第1詩集「AFTER」(1998)で第4回中原中也賞受賞。
第2詩集「RAINBOW」で高見順賞最終候補。
第3詩集「誕生」で現代詩花椿賞と晩翠賞最終候補。
第4詩集「地球頭脳詩篇」で第47回晩翠賞受賞(2006)。
日本経済新聞誌上等にて「若手詩人の旗頭的存在」と目される。
第5詩集「入道雲 入道雲 入道雲」
第6詩集「黄金少年」(2009)。
詩人・谷川俊太郎さんとの共著「にほんごの話」(2010)。

震災以降、地震・津波・原子力発電所事故の三重苦に見舞われた福島から、Twitterにて「詩の礫」と題した連作を発表し続ける。
アカウント(@wago2828)
海外でもフォロワーによって多言語に翻訳され、オランダの世界的コンサートホール、コンセルトヘボウにて行われた東日本大震災追悼コンサート(主催:ロイヤル・コンセルトヘボウ・オーケストラ/ジャパンフェスティバル財団)に招致、世界三大オーケストラであるロイヤル・コンセルトヘボウ・オーケストラと共演、詩の礫を朗読し、被災地が抱える思いを発信する(2011年5月)。

2011年6月、これらの作品群を、
「詩の礫」(徳間書店)=新潮ドキュメント賞および鮎川信夫賞最終候補、
「詩の黙礼」(新潮社)=萩原朔太郎賞および高見順賞 最終候補、
被災者と和合との対談と 新作詩で綴る「詩の邂逅」(朝日新聞出版)として書籍化、3冊同時出版。
これらの作品の一部は、これまで、作曲家・新実徳英氏、伊藤康英氏、上田益氏、信長貴冨氏、高嶋みどり氏の手によって合唱曲や歌曲として完成、また、女優・吉永小百合氏により国内外で朗読されるなど、世に広く送り出され始めている。
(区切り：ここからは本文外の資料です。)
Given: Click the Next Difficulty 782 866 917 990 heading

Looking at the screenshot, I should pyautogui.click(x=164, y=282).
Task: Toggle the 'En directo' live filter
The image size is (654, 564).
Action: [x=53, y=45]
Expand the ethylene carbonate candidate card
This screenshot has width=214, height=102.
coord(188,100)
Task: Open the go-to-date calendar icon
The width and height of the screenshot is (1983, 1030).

2011年5月には、ギタリストで世界的に活動する音楽プロデューサーの大友良英氏、元スターリンの遠藤ミチロウ氏とともにPROJECT FUKUSHIMA!を立ち上げ、終戦記念日でもある8月15日、福島の今を見つめ、世界に発信する世界同時多発イベントを開催。
坂本龍一氏のピアノ、大友良英氏のギターと共演・「詩の礫」を朗読。
イベントは1万3千人の来場者をあつめ、インターネットでは世界25万人の視聴を記録した。

ドイツの作曲家シュテファン・ハーラップ氏、フランスの写真家ティエリ・ジラール氏とともに、それぞれ震災にまつわる作品の共同制作を進行。

2011年12月、佐渡裕氏指揮の「サントリー 1万人の第九」冒頭では、南三陸町の防災庁舎前から作品「高台へ」(『詩ノ黙礼』より)を朗読、追悼の想いを捧げる。

震災から1年の2012年春、福島の25人に和合が一人一人の震災からの現実や想いを聴きとったインタビュー集「ふるさとをあきらめない:フクシマ25人の証言」(新潮社)、弔い・慰藉・祈り・希望・鎮魂と再起を願う詩篇と、甚大な被害をこうむった南三陸町在住の写真家が撮った美しいふるさとの写真とのコラボレーションによる写真詩集「私とあなた、ここに生まれて」(明石書店)、ジャーナリスト佐野眞一氏との対談集「言葉に何ができるのか~3.11を越えて」(徳間書店)、震災からの1年を詩とエッセイで綴る魂の記録「ふたたびの春に―震災ノート」(祥伝社)、の4冊を刊行。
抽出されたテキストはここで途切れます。